YOUR OBJECTIVE =
Replace "Query" with "Edit" in the rows from the start through the line containing "Action: point(417,392)", keeping everything else unchanged. Leave the pictures out of the answer.

== EXCERPTED DATA ==

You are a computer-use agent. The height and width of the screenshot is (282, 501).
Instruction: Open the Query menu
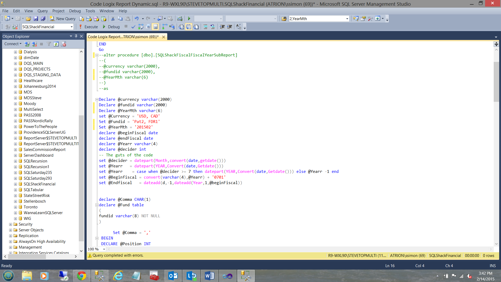coord(42,11)
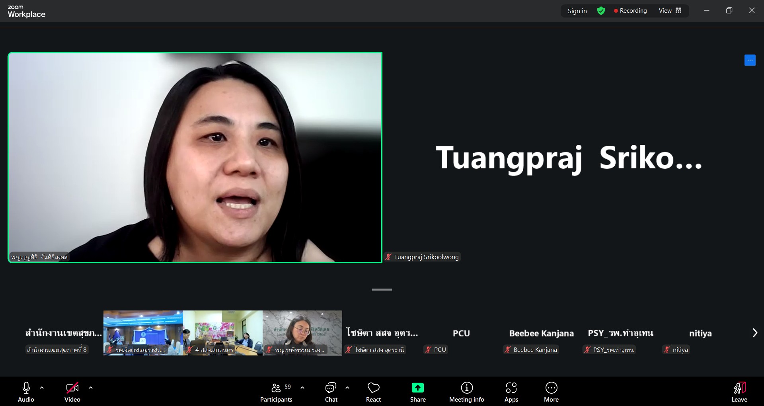Image resolution: width=764 pixels, height=406 pixels.
Task: Start sharing screen with Share
Action: point(417,392)
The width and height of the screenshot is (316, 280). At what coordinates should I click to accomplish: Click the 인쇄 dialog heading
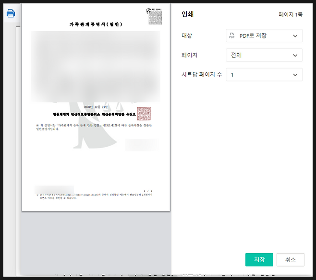pos(187,14)
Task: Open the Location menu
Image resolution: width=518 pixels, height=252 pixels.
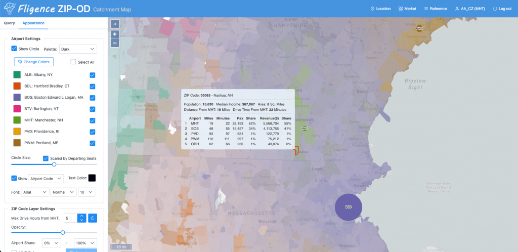Action: tap(380, 9)
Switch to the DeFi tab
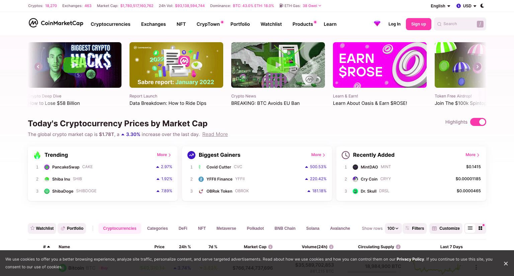This screenshot has height=276, width=514. pyautogui.click(x=183, y=228)
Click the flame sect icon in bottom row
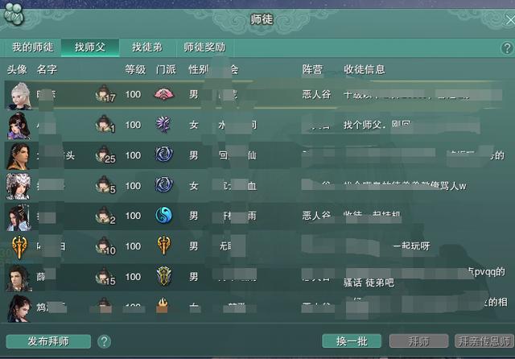 163,305
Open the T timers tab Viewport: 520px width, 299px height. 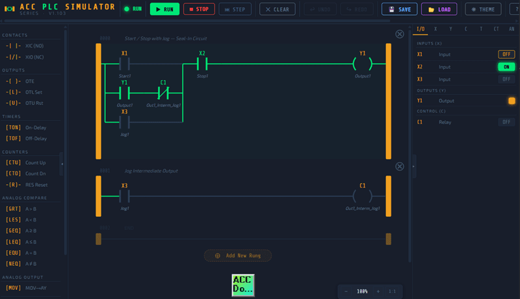[x=480, y=29]
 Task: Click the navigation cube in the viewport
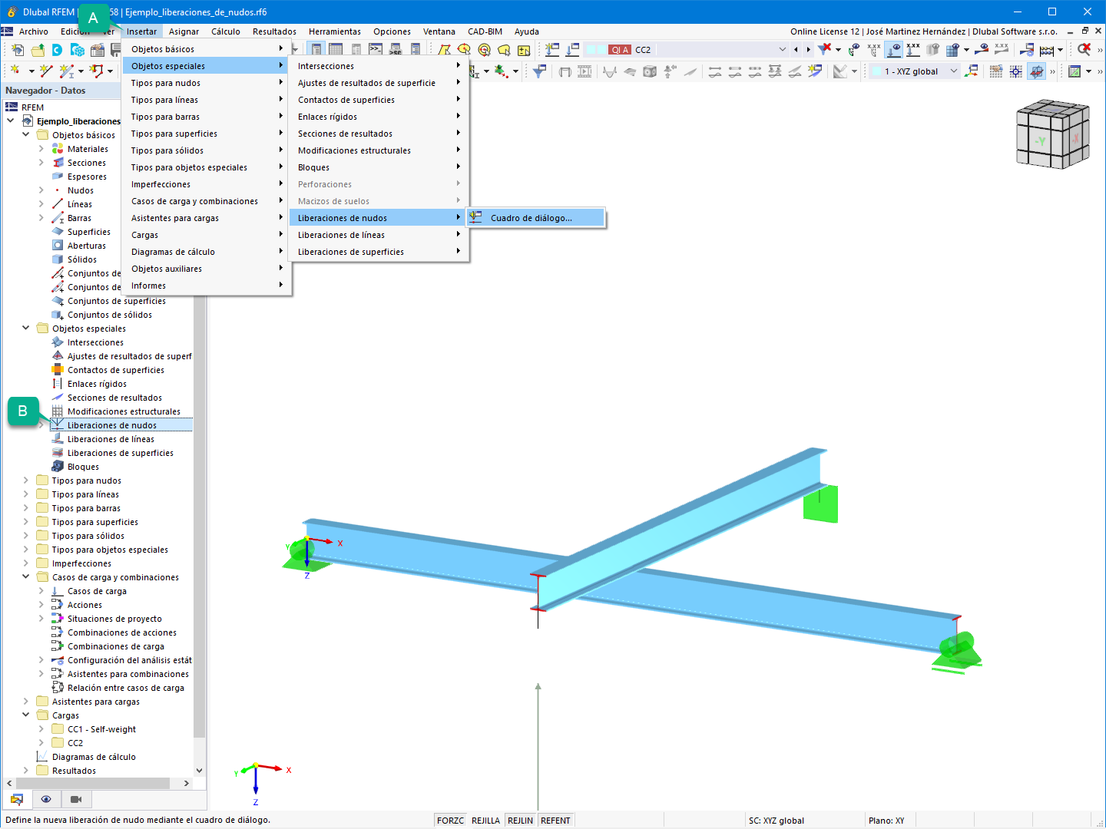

===

IN RESPONSE =
You are a computer-use agent. The height and width of the screenshot is (282, 501).
Instruction: Open the Edit menu
coord(42,11)
Image resolution: width=764 pixels, height=406 pixels.
Task: Start sharing screen with Share
Action: point(417,392)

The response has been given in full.